# Chain rule

1. Nov 26, 2005

### Benny

Hi, I'm having trouble understanding the solution to a question from my book. I think it's got something to do with the chain rule. The problem is to prove the change of variables formula for a double integral for the case f(x,y) = 1 using Green's theorem.

$$\int\limits_{}^{} {\int\limits_R^{} {dxdy} } = \int\limits_{}^{} {\int\limits_S^{} {\left| {\frac{{\partial \left( {x,y} \right)}}{{\partial \left( {u,v} \right)}}} \right|} } dudv$$

The solution starts off by using some equation in the theory section allows for the following equality to be established.

$$\int\limits_{}^{} {\int\limits_R^{} {dxdy} } = A\left( R \right) = \int\limits_{\partial R}^{} {xdy}$$

Then it says x = g(u,v) and $$dy = \frac{{\partial h}}{{\partial u}}du + \frac{{\partial h}}{{\partial v}}dv$$.

I don't understand how the expression for dy is arrived at.

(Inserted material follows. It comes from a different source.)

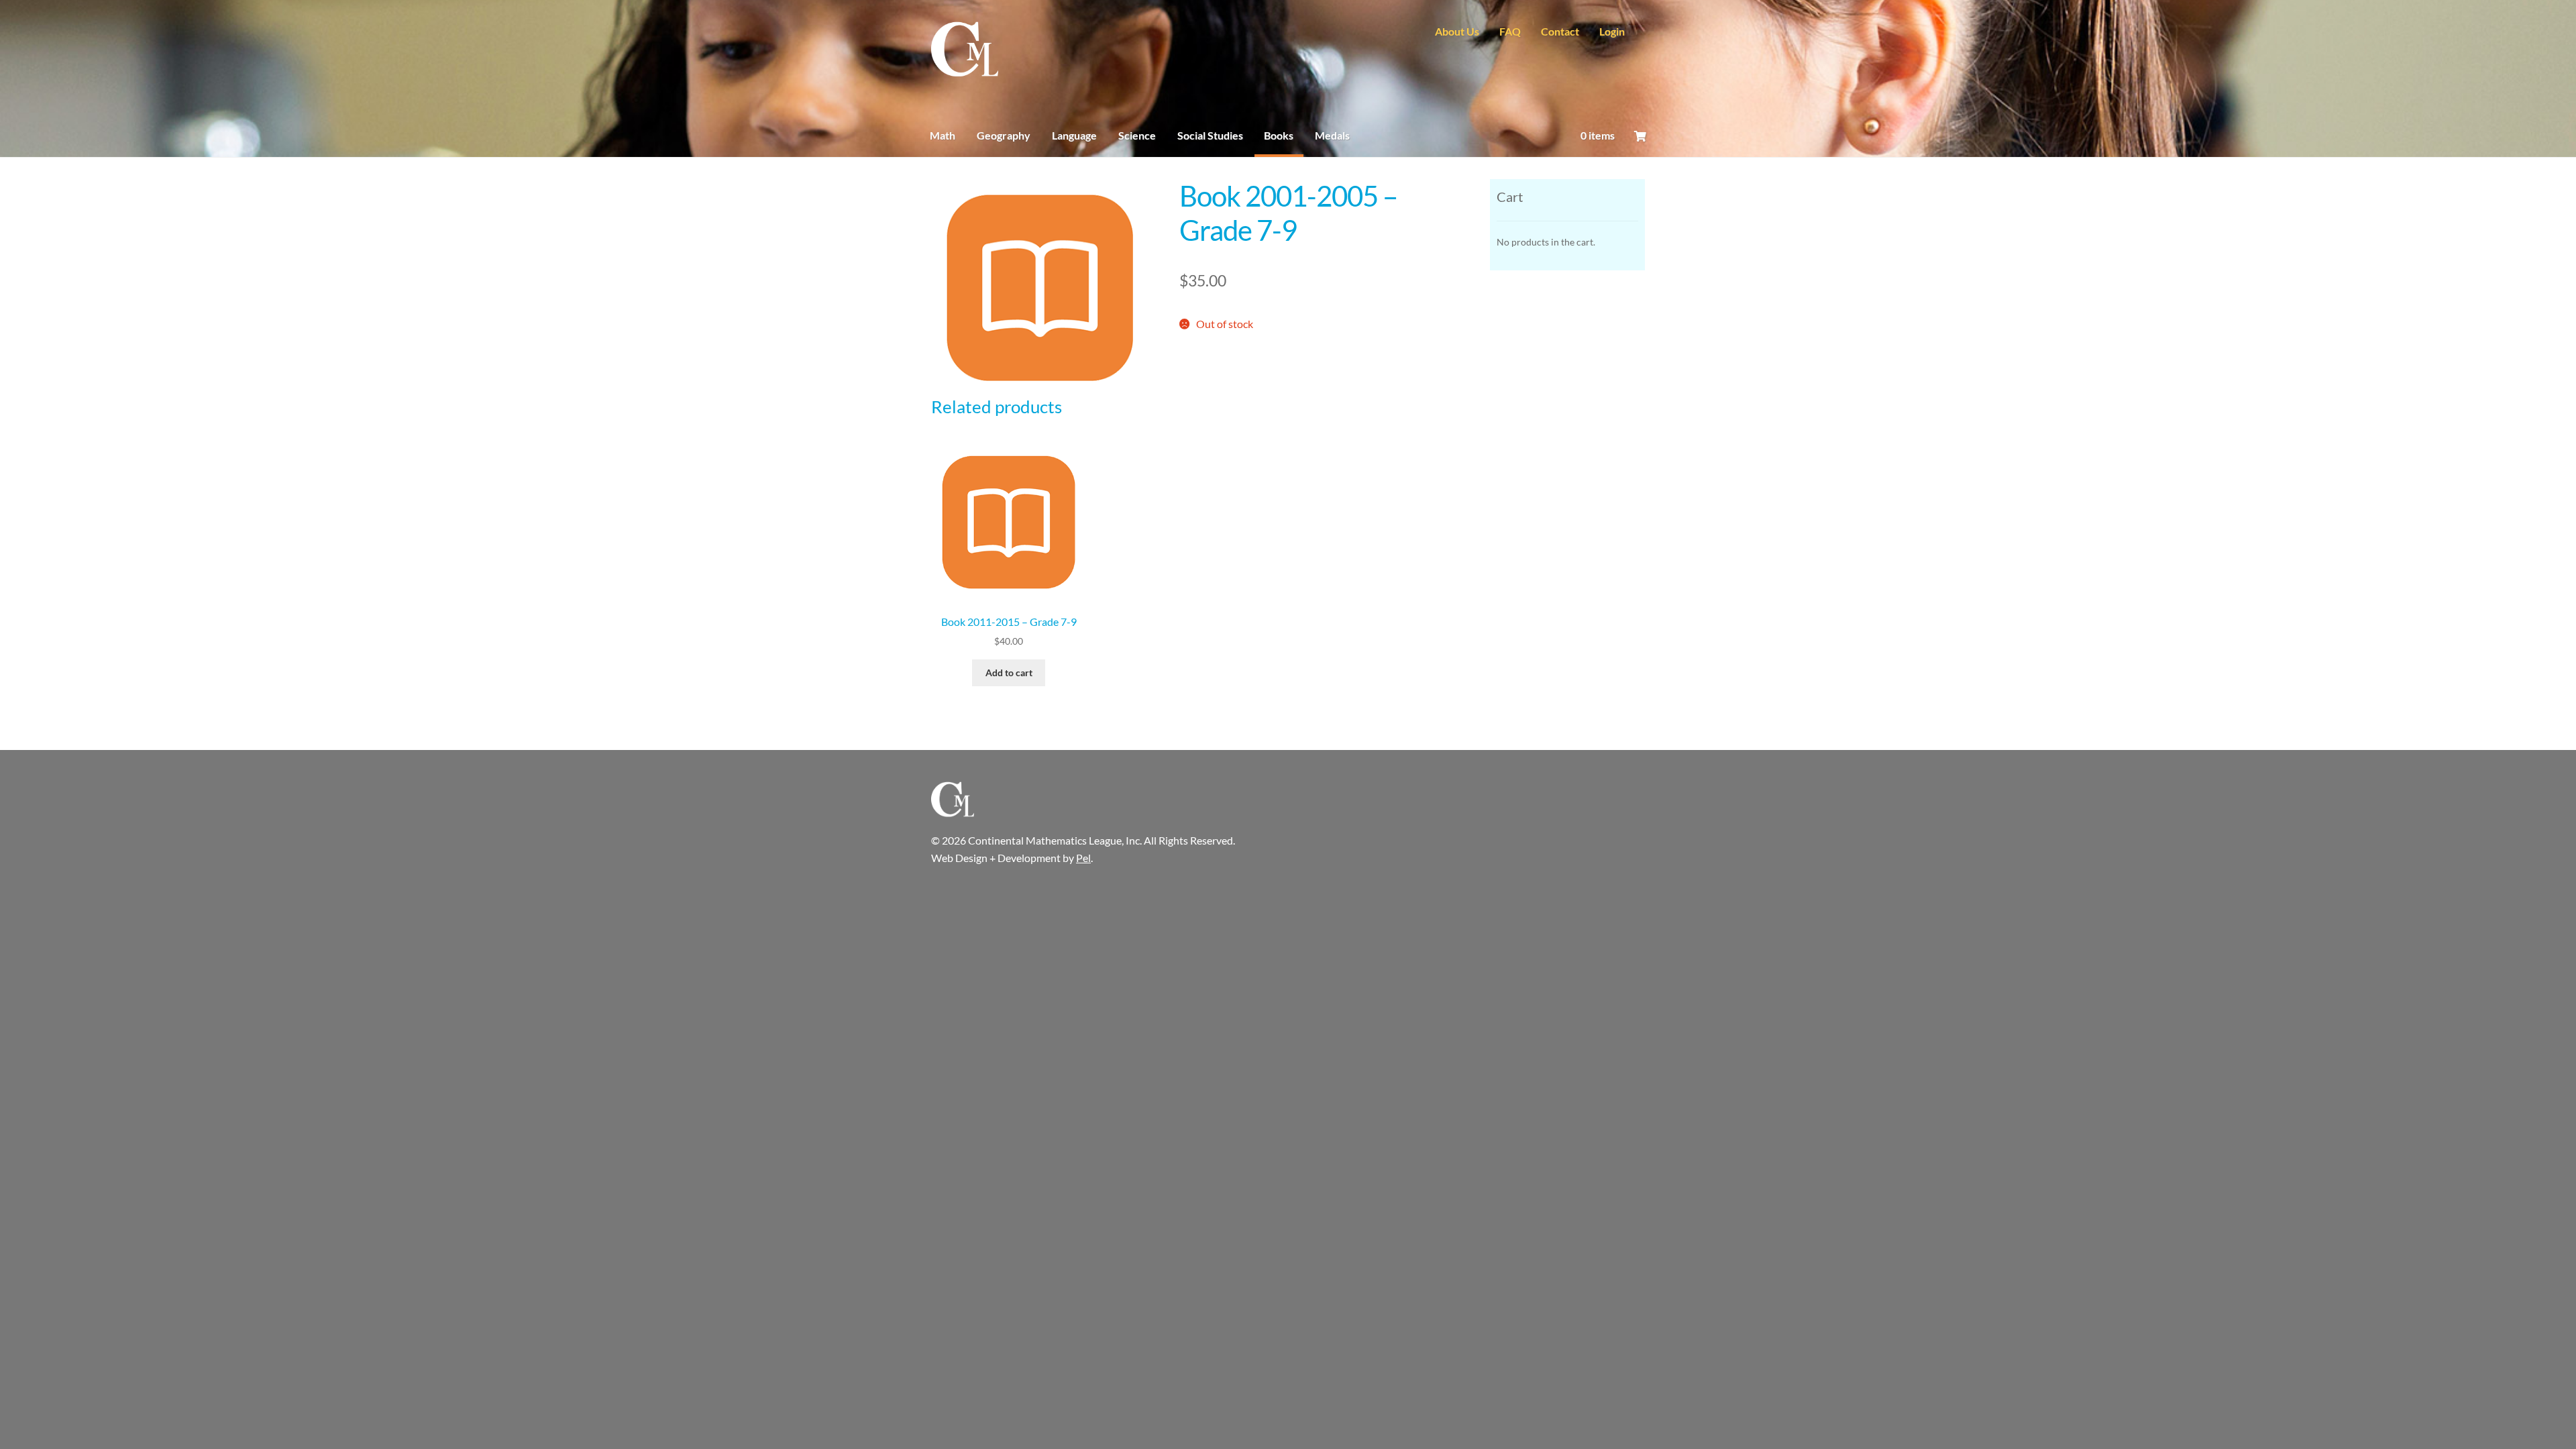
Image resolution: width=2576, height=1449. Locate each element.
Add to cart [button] (1008, 672)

The variable y is a function of u and v. I can't see a way to use the chain rule here. Can someone please explain how the dy part is arrived at?

Last edited: Nov 26, 2005
2. Nov 26, 2005

### EnumaElish

I am not a mathematician, but you have the integrand as xdy, and y is apparently equal to h(u,v) so dy = h_u du + h_v dv. Does that answer?

3. Nov 28, 2005

### Benny

It's just that I can't see how they got the expression for dy. I'm wondering if it is something similar to for example when you have y = x^2 then from that you get dy = 2x dx.

4. Nov 28, 2005

### matt grime

That's just how it (the 'chain rule') works for d's, it's obvious, isn't it?

5. Nov 28, 2005

### HallsofIvy

?? That is the chain rule, in differential form. Perhaps you are more familiar with the chain rule as
$$\frac{dy}{dx} = \frac{{\partial h}}{{\partial u}}\frac{du}{dx} + \frac{{\partial h}}{{\partial v}}\frac{dv}{dx}$$
From that, it follows from the definition of differentials that
$$dy= \frac{dy}{dx}dx$$
so that
$$dy= \frac{dy}{dx}dx = \frac{{\partial h}}{{\partial u}}\frac{du}{dx}dx + \frac{{\partial h}}{{\partial v}}\frac{dv}{dx}dx$$
$$dy = \frac{{\partial h}}{{\partial u}}du + \frac{{\partial h}}{{\partial v}}dv$$

Notice that I have assumed that u and v are functions of x. The nice thing about differential form is that you don't have to assume any specific parameter.

6. Nov 28, 2005

### Benny

Ok I see how it's arrived at now. Thanks for the help.